[Stored items]
• • • • •

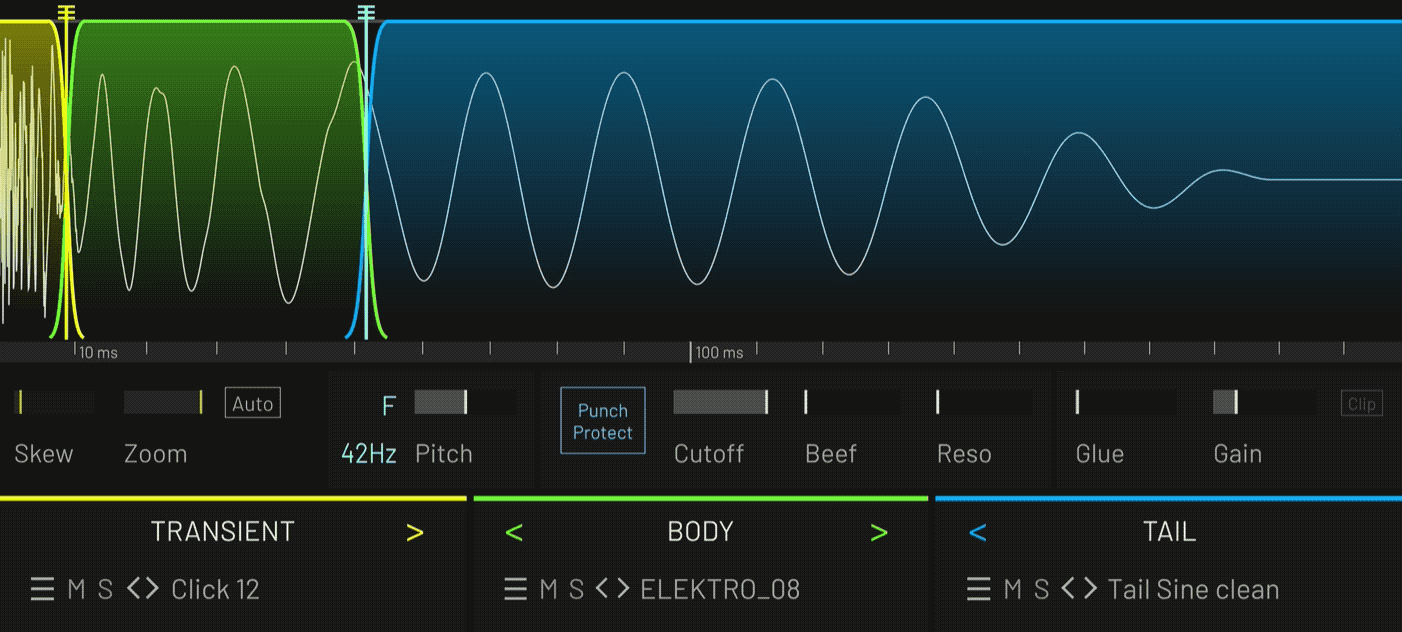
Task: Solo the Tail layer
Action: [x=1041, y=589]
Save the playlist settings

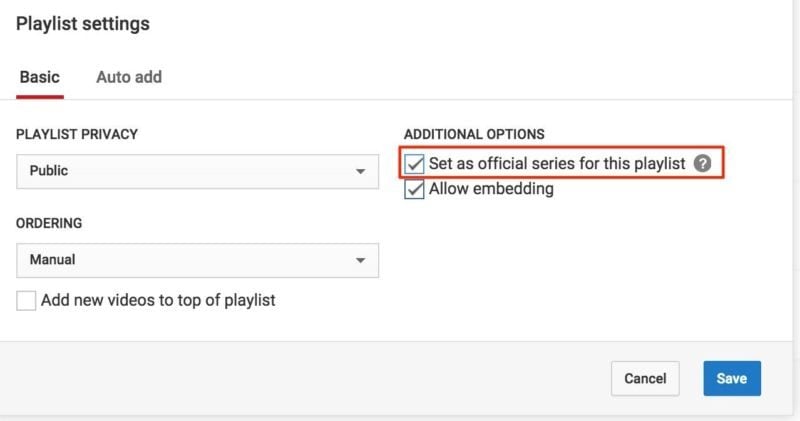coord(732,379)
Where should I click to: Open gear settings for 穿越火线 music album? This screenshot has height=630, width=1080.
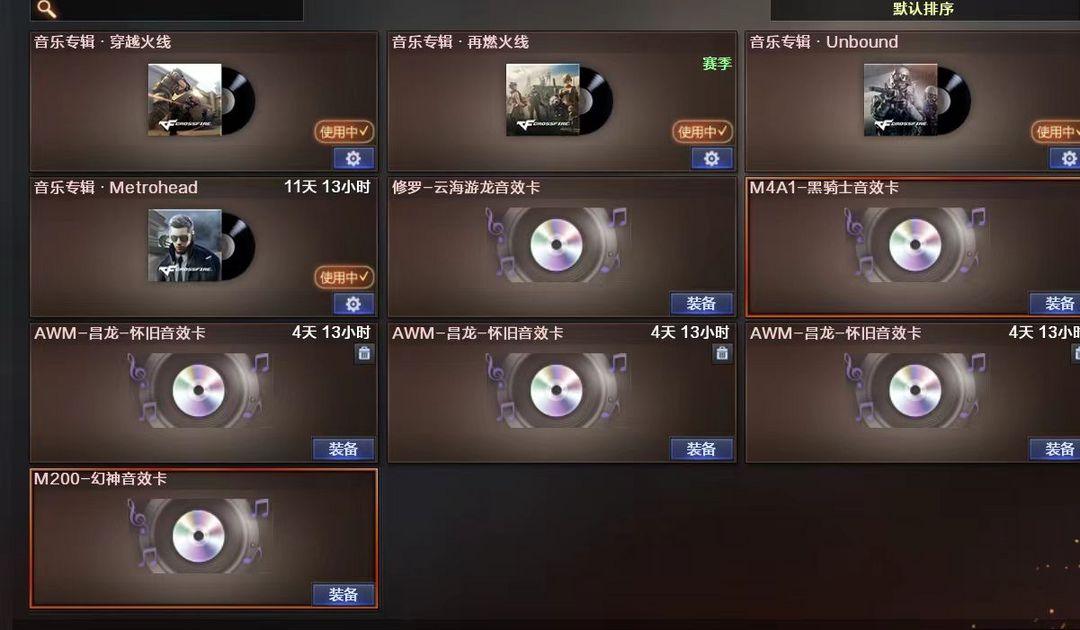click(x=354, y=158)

• • • • •

Please give a word-for-word transcript of the lines from the one holding "Where should I" through the final line of the entries, both ends kept, with no pictures.

Where should I click to: Open gear settings for 穿越火线 music album? This screenshot has height=630, width=1080.
click(x=354, y=158)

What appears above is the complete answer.